Скандал в прессе по поводу моего ухода забылся — статья Рекшана была последней репликой, — и я начал влачить желанное малоизвестное существование.
Поздней осенью, идя по 7-й линии Васильевского острова, я поднял глаза и увидел Митю прямо перед собой. Мы уставились друг на друга посреди малолюдной темной улицы, как два барана на тропинке. Я кивнул ему. Он кивнул в ответ. Что было делать дальше — непонятно. Тут сбоку подошел известный петербургский фундаменталист Паша Крусанов, увидел, что мы стоим, как братки дорогие, поприветствовал нас, обратился с какими-то вопросами. Мы молча терпели его, как дуэлянты терпят излишние приготовления секундантов, и он пошел своей дорогой. Бить морды после общения с Крусановым было как-то поздно, начали потихоньку разговаривать.
Не сходя с места, мы простояли часа два, оттоптали ровный круг в инее на асфальте. Ну понятно — близкие люди, ближе не будет.
Осторожно пожаловались друг другу, ища сочувствия — и нашли его! Обсудили некоторые перипетии газетной кампании против нас, причем Митя несколько раз возвращался к статье Рекшана (мол, ну как, хороший у меня теперь идеолог?). Даже соболезновал, тем намекая на непреходящее и огорчительное для меня значение статьи:
— И еще в конце прибавляет, что после встречи с тобой смягчил текст! Что же еще хуже-то было?

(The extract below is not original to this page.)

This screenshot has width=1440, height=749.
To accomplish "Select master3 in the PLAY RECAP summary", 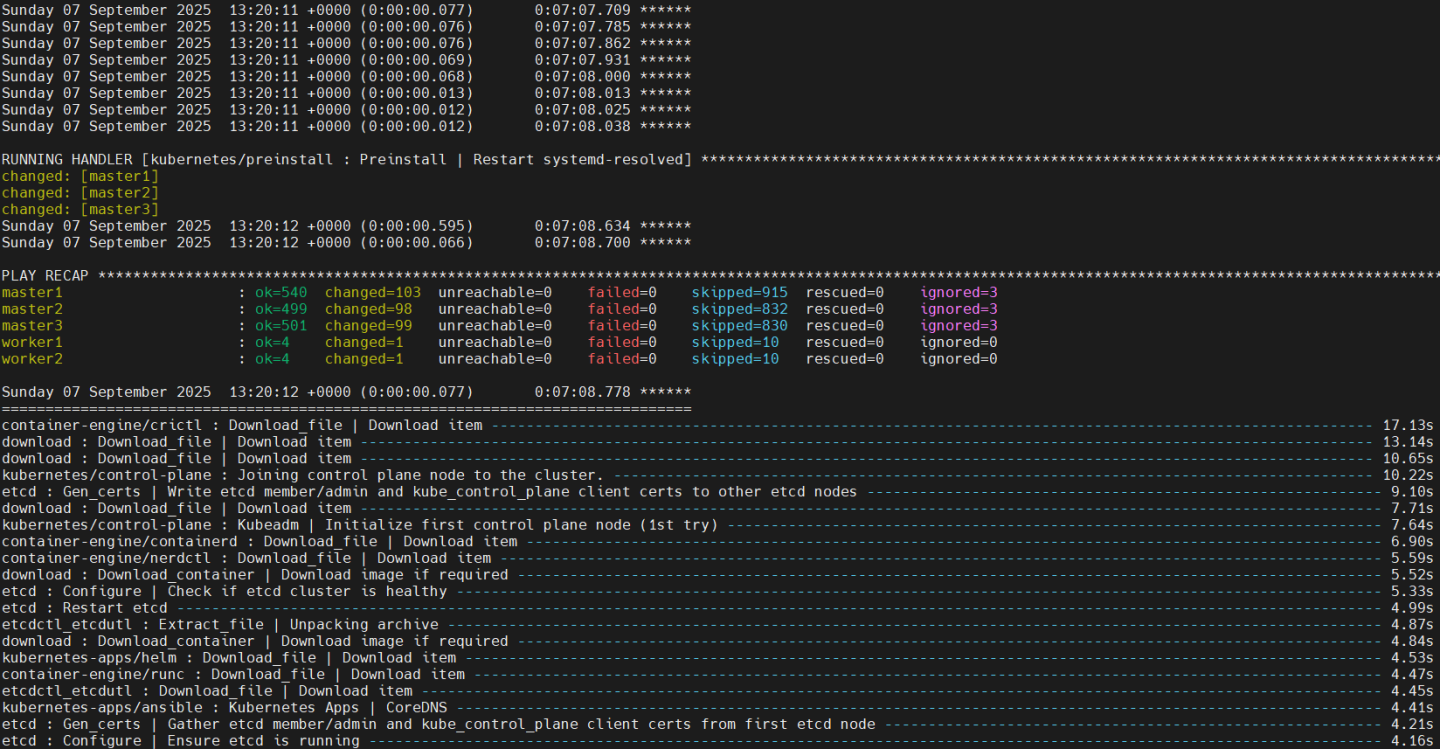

— Это ход такой литературный: гляньте, как я его по стенке размазал, так это я его еще пожалел, а надо бы гораздо хуже.
— Ловко! Да, насчет ключей: надо было дать тебе ключи от ставки... Хотел! Все собирался дать. Это Флоренский говорил: не давай Шинкареву ключей, а то Алина появится, тоже будет в ставке толкаться... А я-то сразу хотел.
— Так Флоренский четыре года как ушел.
— Вот я и собирался дать ключи. Вот-вот бы дал.
Я совсем за год отвык от таких приемов. Слушал даже с ностальгией, хотя отметил небрежность исполнения. Техника приема такая: отвлекая внимание врага на интересную информацию о том, какой Дмитрий Шагин хороший и добрый, подложить мину под его отношения с Флоренским, а говорил это Флоренский, не говорил — не будет же враг проверять.
Митя кинул еще пару мин, но мне даже не нужно было тратить душевные силы на их разминирование — они не работали.
Пошел снег, мы совсем замерзли.
— Ну что, еще по сигарете выкурим?
— Да хватит, пора...
Он пошел в метро, а я побежал в мастерскую.
Митя стал заметно стареть после пятидесяти, ковыляет сгорбившись. Нет, я не смотрел ему вслед сквозь снег, подмечая, как он горбится (сцена в стиле «у Штирлица навернулись слезы: он понял, что пастор Шлаг совсем не умеет ходить на лыжах»). Не прощался патетически с митьками. Разве чуть-чуть, как Бродский прощался со своими героями, дописывая поэму «Шествие»:
Три месяца мне было что любить,
Что помнить, что любить, что торопить,
Что забывать на время. Ничего.
Теперь зима и скоро Рождество,
И мы увидим новую толпу.
Давно пора благодарить судьбу
За зрелища, даруемые нам
Не по часам, а иногда по дням,
А иногда, как мне, на месяца.
И вот теперь пишу слова конца. <...>
И я слова последние пишу.
Ни у кого прощенья не прошу
За все дурноты. Головы склоня,
Молчат герои. Хватит и с меня.
Стучит машинка. Вот и все, дружок.
В окно летит ноябрьский снежок, <...>
Шаги моих прохожих замело.
Стучит машинка. Шествие прошло.
Три месяца было что любить Бродскому... А двадцать пять лет каково? Ровно в сто раз больше, двадцать пять лет было мне что любить. (То-то я откладываю и откладываю конец, перепечатываю Бродского...)
Ну ладно, хватит. И за что мне, собственно, любить митьков? У меня митьками друга убило.